Mark L. BENNETT, Plaintiff and Respondent, v. Kittong LEW, Defendant and Appellant.

Civ. 68671.

Decided: February 17, 1984

Jack Dunaway and Stanley Y. Lew, Los Angeles, for defendant and appellant. Peter D. Gordon, Los Angeles, for plaintiff and respondent.

Defendant appeals from an order granting a preliminary injunction requiring him to remove a fence dividing his driveway from the adjoining driveway of plaintiff.

Plaintiff owns and manages a four-unit apartment building in the Angeleno Heights district of Los Angeles.   Defendant owns a 38-unit apartment building immediately north of plaintiff's building.   These neighboring structures are separated by adjoining driveways which were undivided by any barrier until August 20, 1982.   Plaintiff stated in his declaration that each of his units was rented with provision for two parking spaces, one in the rear parking lot and one in the driveway nearest his building;  that for approximately six years, he, his tenants and their guests have used his driveway for parking and have used defendant's adjoining driveway whenever necessary as a right of way for ingress and egress to plaintiff's rear parking lot.   On July 21, 1982, defendant attempted to construct a fence to divide the two driveways, thereby preventing the above-described use;  that at that time, plaintiff advised defendant and his workmen of his claim to an easement over defendant's driveway, construction was halted, the parties retained attorneys, and negotiations began to resolve the dispute;  and that on August 20, 1982, defendant had the fence constructed, and on the same day, plaintiff filed the within action seeking to quiet title to a prescriptive easement over defendant's driveway, and seeking a temporary restraining order, a preliminary injunction and a permanent injunction requiring defendant to remove the fence and to refrain from interfering with or obstructing plaintiff's use of the easement.   The temporary restraining order was denied.   Plaintiff's application for preliminary injunction was heard on September 8, 1982.   After consideration of the declarations and verified pleadings, the court ordered the preliminary injunction to issue.   The order was to take effect upon plaintiff's filing a bond in the sum of $10,000;  the bond was filed however, execution of the mandatory injunction was automatically stayed by the filing of this appeal.  (Code Civ.Proc., § 916.)



 Appellant contends there is not sufficient evidence to sustain the preliminary injunction, inasmuch as the facts are in dispute and contested.   Our review is limited to the determination whether the trial court abused its discretion:  “ ‘The authorities are numerous and uniform to the effect that the granting or denial of a preliminary injunction on a verified complaint, together with oral testimony or affidavits, even though the evidence with respect to the absolute right therefor may be conflicting, rests in the sound discretion of the trial court, and that the order may not be interfered with on appeal, except for an abuse of discretion.’ ”  (Weingand v. Atlantic Sav. & Loan Assn. (1970) 1 Cal.3d 806, 820, 83 Cal.Rptr. 650, 464 P.2d 106.)   The substantial evidence rule applies, and we interpret the facts in the light most favorable to the prevailing party and indulge in all reasonable inferences in support of the trial court's order.  (Volpicelli v. Jared Sydney Torrance Memorial Hosp. (1980) 109 Cal.App.3d 242, 247, 167 Cal.Rptr. 610.)

-.-.-

### TASK SET
A: According to the Bennett v. Lew opinion, how much was the bond that the plaintiff had to file before the preliminary injunction took effect?
B: In the Bennett v. Lew opinion, why does the court limit its review of the preliminary injunction to whether the trial court abused its discretion?
C: Carry on the Bennett v. Lew opinion from its final sentence.

-.-.-

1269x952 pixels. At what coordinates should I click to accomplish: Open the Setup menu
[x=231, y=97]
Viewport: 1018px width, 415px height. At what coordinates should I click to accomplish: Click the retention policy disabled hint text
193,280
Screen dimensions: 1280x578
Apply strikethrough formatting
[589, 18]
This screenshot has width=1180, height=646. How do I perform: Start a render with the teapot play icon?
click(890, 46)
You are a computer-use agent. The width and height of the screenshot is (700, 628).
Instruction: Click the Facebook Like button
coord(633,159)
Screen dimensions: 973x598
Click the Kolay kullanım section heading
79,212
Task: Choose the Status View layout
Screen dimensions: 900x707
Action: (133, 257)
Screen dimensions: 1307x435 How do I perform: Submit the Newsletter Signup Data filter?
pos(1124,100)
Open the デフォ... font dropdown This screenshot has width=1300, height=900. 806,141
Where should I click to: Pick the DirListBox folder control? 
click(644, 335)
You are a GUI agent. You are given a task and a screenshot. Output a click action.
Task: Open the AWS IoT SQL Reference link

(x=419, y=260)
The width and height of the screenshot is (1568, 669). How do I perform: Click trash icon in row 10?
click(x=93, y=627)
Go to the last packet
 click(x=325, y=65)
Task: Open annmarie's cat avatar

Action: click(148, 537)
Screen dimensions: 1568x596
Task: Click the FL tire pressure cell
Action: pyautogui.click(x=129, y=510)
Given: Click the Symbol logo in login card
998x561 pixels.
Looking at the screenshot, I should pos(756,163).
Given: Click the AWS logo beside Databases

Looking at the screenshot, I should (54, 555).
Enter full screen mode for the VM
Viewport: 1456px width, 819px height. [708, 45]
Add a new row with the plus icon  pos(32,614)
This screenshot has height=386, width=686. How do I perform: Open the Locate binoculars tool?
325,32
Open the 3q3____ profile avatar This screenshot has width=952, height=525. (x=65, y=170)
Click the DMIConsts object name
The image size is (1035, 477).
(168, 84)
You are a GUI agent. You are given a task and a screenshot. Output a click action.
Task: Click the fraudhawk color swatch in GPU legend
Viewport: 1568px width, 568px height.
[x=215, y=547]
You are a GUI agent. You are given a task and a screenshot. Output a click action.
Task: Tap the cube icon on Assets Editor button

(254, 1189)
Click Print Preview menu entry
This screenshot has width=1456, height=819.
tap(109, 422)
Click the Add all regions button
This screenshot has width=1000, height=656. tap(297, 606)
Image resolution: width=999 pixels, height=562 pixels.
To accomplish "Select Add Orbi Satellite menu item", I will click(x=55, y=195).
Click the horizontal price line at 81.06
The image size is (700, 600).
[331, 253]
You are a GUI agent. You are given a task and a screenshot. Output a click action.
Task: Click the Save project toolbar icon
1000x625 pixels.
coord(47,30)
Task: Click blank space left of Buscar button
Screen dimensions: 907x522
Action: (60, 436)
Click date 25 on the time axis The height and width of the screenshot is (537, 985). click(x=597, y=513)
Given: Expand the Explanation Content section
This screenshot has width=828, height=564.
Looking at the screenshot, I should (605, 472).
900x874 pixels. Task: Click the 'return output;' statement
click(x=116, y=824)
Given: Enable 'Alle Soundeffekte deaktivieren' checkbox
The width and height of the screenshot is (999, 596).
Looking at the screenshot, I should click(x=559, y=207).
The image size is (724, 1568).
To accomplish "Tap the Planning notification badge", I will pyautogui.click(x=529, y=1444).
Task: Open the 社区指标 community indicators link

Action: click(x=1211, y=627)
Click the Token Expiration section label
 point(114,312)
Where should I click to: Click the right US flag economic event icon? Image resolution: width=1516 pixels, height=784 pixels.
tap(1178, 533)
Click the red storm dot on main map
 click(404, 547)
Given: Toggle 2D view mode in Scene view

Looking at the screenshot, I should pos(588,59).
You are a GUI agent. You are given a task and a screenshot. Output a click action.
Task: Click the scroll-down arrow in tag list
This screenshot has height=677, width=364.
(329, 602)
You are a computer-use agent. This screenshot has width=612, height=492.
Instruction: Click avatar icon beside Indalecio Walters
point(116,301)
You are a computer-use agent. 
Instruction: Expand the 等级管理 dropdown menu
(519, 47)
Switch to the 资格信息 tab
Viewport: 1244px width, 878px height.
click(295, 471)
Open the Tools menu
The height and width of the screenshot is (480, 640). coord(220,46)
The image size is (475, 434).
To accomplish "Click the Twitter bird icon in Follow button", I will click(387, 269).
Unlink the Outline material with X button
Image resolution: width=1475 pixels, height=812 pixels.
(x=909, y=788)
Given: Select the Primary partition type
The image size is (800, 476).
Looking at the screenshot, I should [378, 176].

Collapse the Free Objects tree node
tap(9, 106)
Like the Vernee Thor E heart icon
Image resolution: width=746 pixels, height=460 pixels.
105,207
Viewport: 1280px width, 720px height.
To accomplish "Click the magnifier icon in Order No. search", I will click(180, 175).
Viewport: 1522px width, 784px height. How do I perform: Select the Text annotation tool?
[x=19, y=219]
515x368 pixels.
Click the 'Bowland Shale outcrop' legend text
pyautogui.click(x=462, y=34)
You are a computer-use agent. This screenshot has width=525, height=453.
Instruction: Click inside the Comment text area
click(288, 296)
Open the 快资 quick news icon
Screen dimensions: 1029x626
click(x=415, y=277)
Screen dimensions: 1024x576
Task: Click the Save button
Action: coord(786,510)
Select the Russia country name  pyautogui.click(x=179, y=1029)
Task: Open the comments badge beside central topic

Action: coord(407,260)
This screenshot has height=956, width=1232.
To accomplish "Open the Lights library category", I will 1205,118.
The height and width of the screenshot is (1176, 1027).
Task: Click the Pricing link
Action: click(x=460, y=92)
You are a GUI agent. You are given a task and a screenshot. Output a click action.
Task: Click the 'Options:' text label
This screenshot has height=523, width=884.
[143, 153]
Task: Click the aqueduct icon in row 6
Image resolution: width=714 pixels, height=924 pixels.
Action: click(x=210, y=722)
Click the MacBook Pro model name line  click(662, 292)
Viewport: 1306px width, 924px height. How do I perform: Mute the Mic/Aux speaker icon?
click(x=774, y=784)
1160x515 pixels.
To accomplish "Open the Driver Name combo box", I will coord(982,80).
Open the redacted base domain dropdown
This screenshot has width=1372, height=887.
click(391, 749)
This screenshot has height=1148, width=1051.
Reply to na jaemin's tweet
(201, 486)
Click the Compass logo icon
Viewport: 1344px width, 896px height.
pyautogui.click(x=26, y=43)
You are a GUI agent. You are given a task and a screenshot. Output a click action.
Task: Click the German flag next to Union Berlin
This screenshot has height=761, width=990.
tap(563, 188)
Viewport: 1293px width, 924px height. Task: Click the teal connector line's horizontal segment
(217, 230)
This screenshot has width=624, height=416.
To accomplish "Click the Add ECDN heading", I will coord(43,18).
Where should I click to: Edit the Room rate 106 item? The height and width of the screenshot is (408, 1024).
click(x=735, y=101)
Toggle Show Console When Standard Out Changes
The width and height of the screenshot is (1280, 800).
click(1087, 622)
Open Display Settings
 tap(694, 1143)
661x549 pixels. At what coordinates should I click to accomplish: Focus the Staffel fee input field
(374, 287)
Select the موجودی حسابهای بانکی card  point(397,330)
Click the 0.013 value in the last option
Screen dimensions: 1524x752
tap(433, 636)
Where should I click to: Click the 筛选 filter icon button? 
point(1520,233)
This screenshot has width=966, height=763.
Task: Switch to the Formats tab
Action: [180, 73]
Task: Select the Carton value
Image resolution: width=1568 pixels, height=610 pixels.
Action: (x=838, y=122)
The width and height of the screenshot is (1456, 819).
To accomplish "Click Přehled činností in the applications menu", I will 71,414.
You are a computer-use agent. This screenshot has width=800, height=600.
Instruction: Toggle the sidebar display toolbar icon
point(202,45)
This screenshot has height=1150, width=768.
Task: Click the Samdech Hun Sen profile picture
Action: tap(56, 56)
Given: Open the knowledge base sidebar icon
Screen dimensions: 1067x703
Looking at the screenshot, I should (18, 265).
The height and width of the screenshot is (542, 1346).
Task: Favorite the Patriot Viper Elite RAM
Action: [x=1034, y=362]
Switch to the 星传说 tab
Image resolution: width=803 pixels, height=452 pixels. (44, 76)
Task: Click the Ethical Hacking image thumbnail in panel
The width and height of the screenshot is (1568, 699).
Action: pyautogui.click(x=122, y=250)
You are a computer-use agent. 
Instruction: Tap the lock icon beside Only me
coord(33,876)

-.-.-

### RESPONSES IN ORDER
A: $10,000

B: The court cites numerous, uniform authorities holding that granting or denying a preliminary injunction rests in the sound discretion of the trial court. This holds even when the evidence on the absolute right to the injunction conflicts. As a result, the order may not be interfered with on appeal except for an abuse of discretion.

C:
 The principles governing the trial court's determination are clearly set forth in Continental Baking Co. v. Katz (1968) 68 Cal.2d 512, 528, 67 Cal.Rptr. 761, 439 P.2d 889:  “ ‘The granting or denial of a preliminary injunction does not amount to an adjudication of the ultimate rights in controversy.   It merely determines that the court, balancing the respective equities of the parties, concludes that, pending a trial on the merits, the defendant should or should not be restrained from exercising the right claimed by him.’  ․   Thus, the court examines all of the material before it in order to consider ‘whether a greater injury will result to defendant from granting the injunction than to the plaintiff from refusing it;  ․’   In making that determination the court will consider the probability of the plaintiff's ultimately prevailing in the case and, it has been said, will deny a preliminary injunction unless there is a reasonable probability that plaintiff will be successful in the assertion of his rights.”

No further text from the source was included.